Logbook entry

First Time for Everything

11 Apr 2021Kryonys
Sitting in a cockpit, seeing the empty black surround you, engulf you, minimize you; knowing that your are but a speck in a vast, seemingly unending expanse; feeling the cold dark crawl endlessly across your skin; hearing every creak and groan of metal as your hurdle through the deep void of space; it just never seemed like a feeling to be put into words. It was an experience. A life changing, soul piercing, existence questioning phenomenon sitting behind the cold metal controls of a ship capable of taking man across vast stretches of our galaxy. Something humankind had been doing for centuries to this point, something so commonplace that most saw it more a burden than a blessing. Even typing this now, I can't find the words to truly describe being alone in deep space, being the first living being to ever lay eyes on the planets, stars and what else might be lurking in whatever system caught your eye. There is no feeling like pulling up your charts and knowing that home isn't just a quick hop away, but across a stretch of space and time that few men in history will every have the experience of running. Capturing that feeling in a log book just never seemed quite whole and truth be told, I still don't think you can, and yet I find myself here, rambling on about something infinitely more empty than full. I guess that's the rub though right, the draw to the black, knowing it is more empty yet still finding that rare gem hidden in a dark corner.

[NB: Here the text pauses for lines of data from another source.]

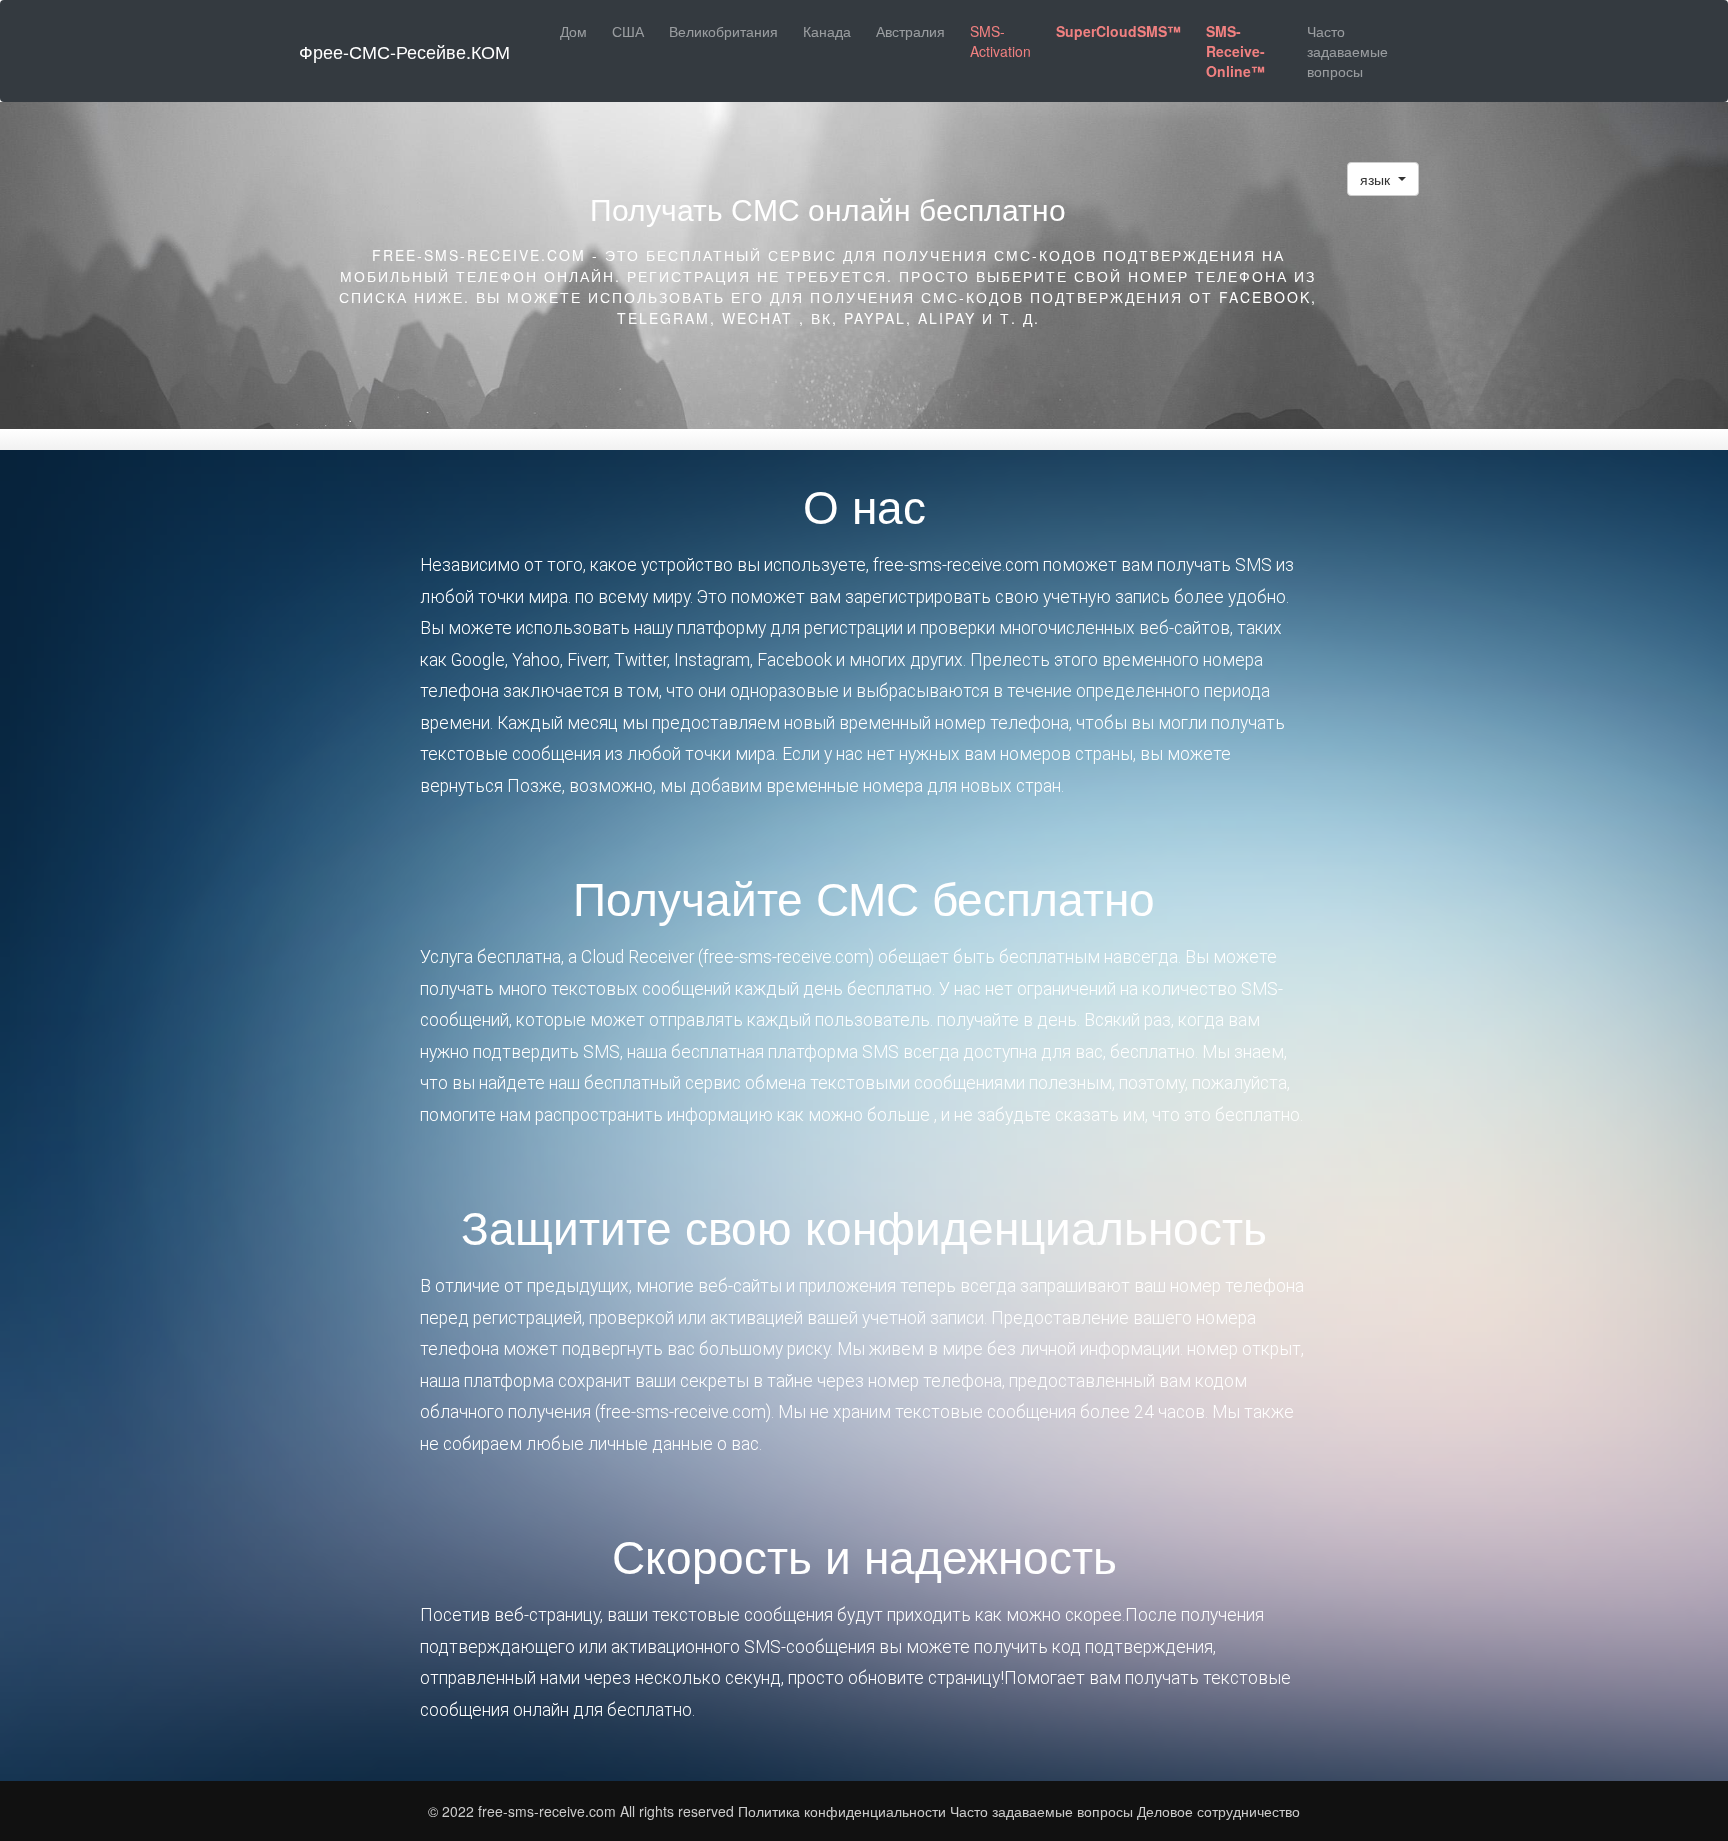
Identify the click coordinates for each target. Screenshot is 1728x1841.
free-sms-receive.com (549, 1811)
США (628, 31)
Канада (827, 31)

My father never had that itch, he never felt the pull, he would say he saw what "the black" did to people. He would tell me stories about the hollow looks, the empty vessels of skin that the black turned pilots into. He was an old traditionalist, whatever that meant to someone living on a space station, that didn't see the allure of space. He was content to turn a wrench, fire a plasma cutter and eat a dinner at the table with his family each night. I couldn't have been more different. I had the bug (not a thargoid, that would be silly) to see what the expanse had for me. Maybe it was nothing but I had to know, I had to try to find my hidden gem. He spent years teaching me to work on the ships that would pass through in hopes that the stories I would hear from the wayward adventurers would fill my sense of wonder or scare me out of it. Neither worked and as I grew older he could sense it I think. He still always pushed me away from space but being older now, I just didn't recognize that he had given in to me becoming a spacefarer by the time I had reached my teen years. He would never admit it to me himself before he passed, words weren't his strong suit and he wasn't one to talk much, he was a man content to let his actions speak for him. I was just 20 years old when he passed, certainly not a child but by no means a man and now I would be tasked with running his shop and taking care of the family. But that wasn't dad's plan. No, he had been saving and planning for decades. Mom and him were going to settle planetside on the beach, something he had surprised mom with shortly before passing. No more wrenching, no more labor, no more bad pirate stories from drunken Imperial numpties, it was time for mom and him to enjoy planet life. And for me, the biggest shock of them all: my very own Faulcon DeLacy Sidewinder Mk1. Mom said he had spent years saving and working through contacts to get me this ship, she said he found it amusing that as she and him were about to ground themselves planetside while shooting me off in the opposite direction. He knew my dreams and spent his life making sure I truly wanted to reach for the stars and before he left us, he made sure I got to. Mom went planetside just like the plan and I shot off to the stars, the man's action speaking louder than any words could.

It's been over a decade since he passed. I've collected ships he would be in amazement of, ships larger than anything dad could have every imagined. I've spent countless hours wandering through the dark, seeing things no man has before, pushing myself to extremes man may have never though possible. From passenger runs at Robigo in my first Dolphin, to defending mining sites in Valtam in a Chieftain, to realizing the prowess and beauty of the Krait sisters and science expeditions in the mighty Anaconda, I have experienced more than I ever deserved. But I still own that Sidewinder. Not because I fly it often, not because it is exceptional for anything in particular. No, I keep it because of what it represents. Something more than words can say. Something more than pictures can show. Something more than a story can tell. It represents a feeling. A feeling each Commander knows but deep down can't quite describe just right because in the end, it is a feeling unto its own.